It is hard to believe that I was in India just a mere 5 days ago, it is days like this that I know I am a very lucky gal. I am here in Paris with two very, very dear friends Julie and Kristen, it is a three day stop on our way to skiing at Courcheval.
We arrived at Charles de Gaulle airport at 10:30 this morning, after checking into our VRBO at 12 Rue Malar we headed out to stay ahead of jet lag. We decided to walk the Seine to Ile de la Cite for a bite to eat and an audio tour of Notre Dame.
The thing I love about Paris is that art is everywhere. Sure there are the most magnificently ornamented buildings and statues every 3 feet, but there is also art that just randomly pops up. These blue dots were on the quai as you walked along.
Farther down the Quai, you found more random patterns.
And then these….The sign read: Berlin-based Evol, is best known for transforming everyday features of our cityscapes into miniature concrete tower blocks through the medium of paint. Inspired by architecture, which he sees as a mirror for society, he paints directly onto the surface of electric enclosures, concrete planters and other familiar elements of the modern city. Many works by Evol refer to the postwar socialist architecture of the former East Germany. Although originally constructed with the ideology of a socialist utopia, areas of this city are, architecturally a far cry from the original vision. Many of the LEGO-like buildings Evol depicts are grey functional and in a style that has fallen out of favor, yet they have a brutalist monument appeal. The artists draws our attention to the striking geometry of the suburban architecture, bringing it back in the more picturesque memory of the city centers, installing there small monuments of a social dystopia.
I was in LOVE with these, notice the satellite dishes and the air-conditioning units, they are magical.
This is the bridge of locks (so to speak). I have seen these “Love padlocks” all over the world, but never quite such a large agglomeration.
Basically, a couple writes their names on a padlock and locks it onto the bridge.
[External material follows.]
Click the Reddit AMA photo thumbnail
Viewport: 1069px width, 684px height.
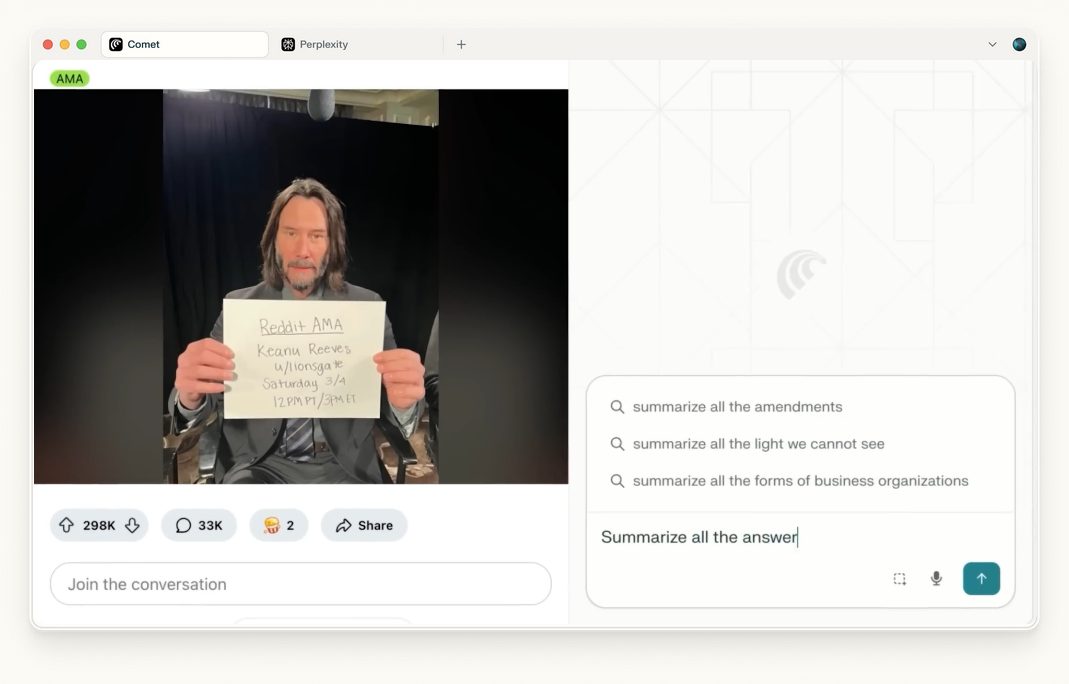(301, 286)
They then throw the key into the Seine as a symbol of their undying love.
Last year, the locks on the Pont des Arts were cut off, reportedly by the government, a futile gesture, as the locks can now be seen on two Paris bridges: Pont des Arts and Pont de l’Archevêché.
What would ones first day in Paris be without a bottle of champagne, a couple of baguette mixtas and some macarons. It was pretty windy and cold, but fun none-the-less.
Next stop, Notre Dame. We took a rather confusing audio tour, possibly more because jet-lag was really starting to set in, or maybe because the accompanying map needed work, but the real reason we were there was to light candles and say a little prayer for absent loved ones.
Julie and Kristen headed back to the apartment to catch a quick nap before dinner, and I met my Paris friend Natalie Titley for coffee. She showed me where, absent the brass plaque, the center of Paris is, right in front of Notre Dame Cathedral.
Dinner tonight is Les Bouquinistes, absolutely amazing dinner.